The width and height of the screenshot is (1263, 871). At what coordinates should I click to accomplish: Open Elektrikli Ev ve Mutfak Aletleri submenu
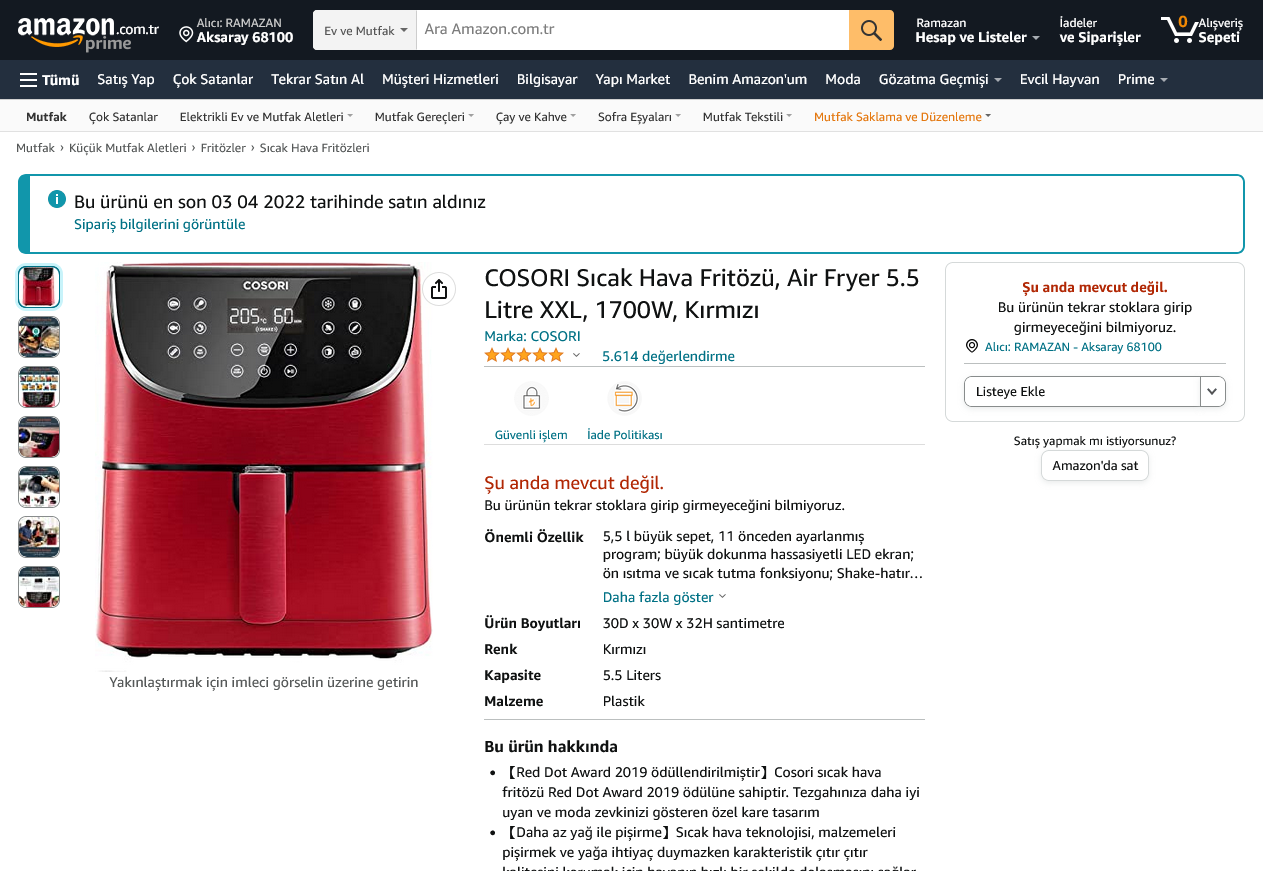tap(266, 117)
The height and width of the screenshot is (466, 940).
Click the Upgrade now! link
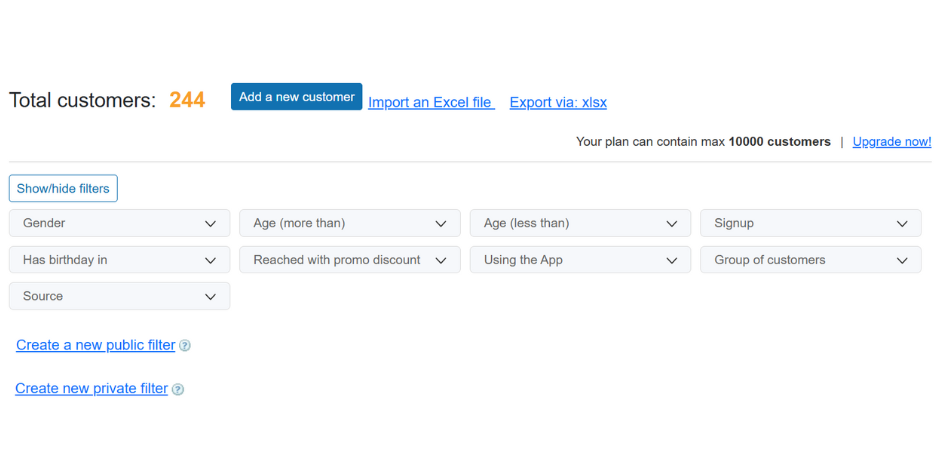(x=891, y=142)
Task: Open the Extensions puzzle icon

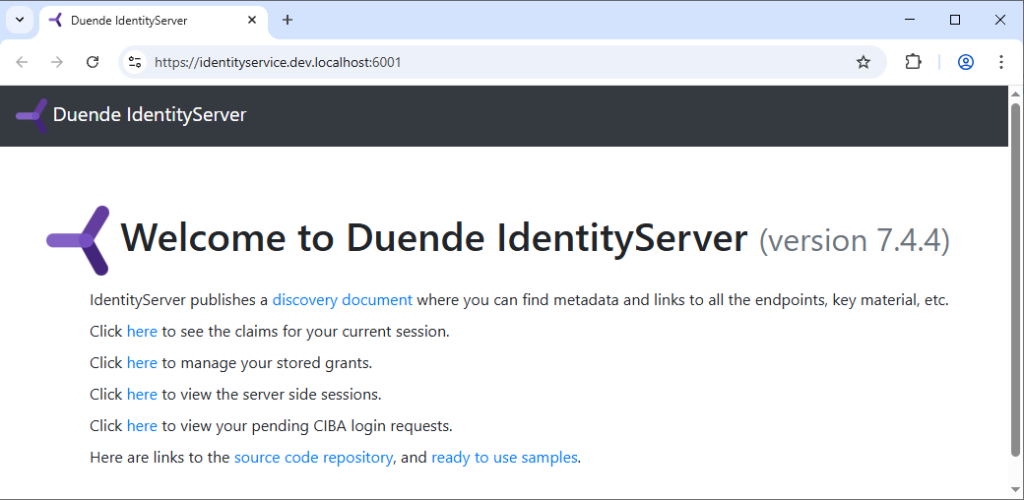Action: (x=912, y=62)
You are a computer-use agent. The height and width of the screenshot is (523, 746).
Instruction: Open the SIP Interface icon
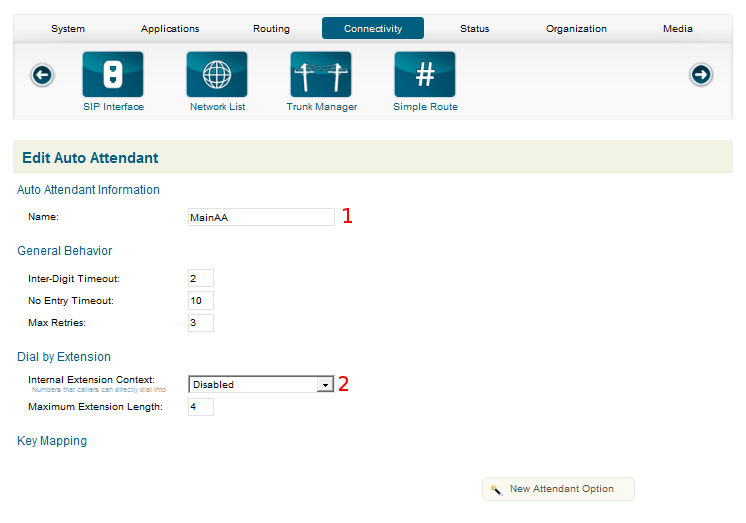coord(113,75)
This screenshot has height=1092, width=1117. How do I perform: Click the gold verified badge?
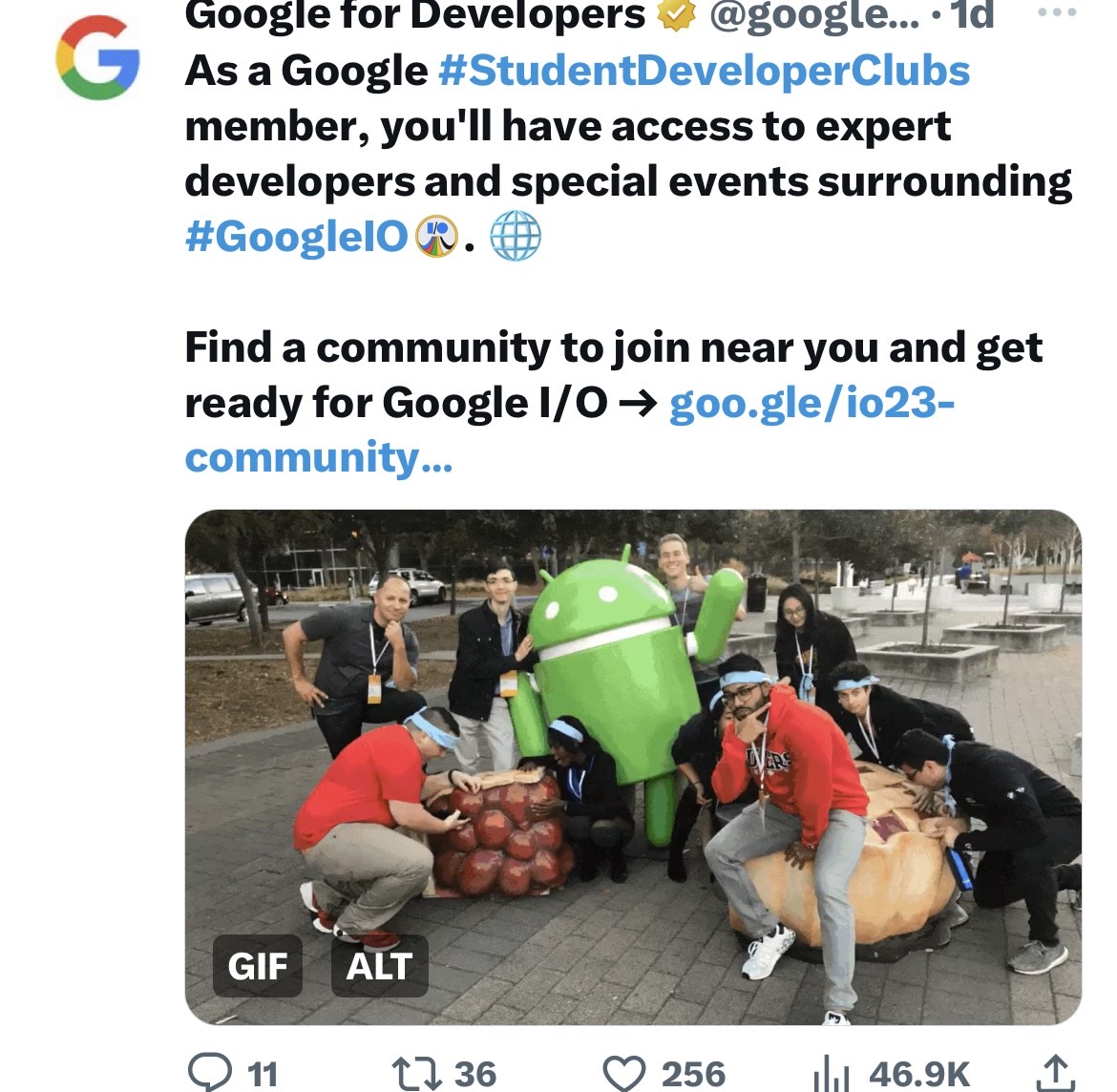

····················

WHAT THE EXERCISE ASKS:
A faithful copy of every entry is needed, omitting each image.

SOLUTION FOR THIS EXERCISE:
The width and height of the screenshot is (1263, 871). At what coordinates should I click to accomplish: Open Elektrikli Ev ve Mutfak Aletleri submenu
tap(266, 117)
The height and width of the screenshot is (466, 940).
Click the Upgrade now! link
(x=891, y=142)
Task: Open the Extensions puzzle icon

Action: (x=912, y=62)
You are a computer-use agent. The height and width of the screenshot is (523, 746).
Instruction: Open the SIP Interface icon
coord(113,75)
This screenshot has height=1092, width=1117. How do I perform: Click the gold verified badge?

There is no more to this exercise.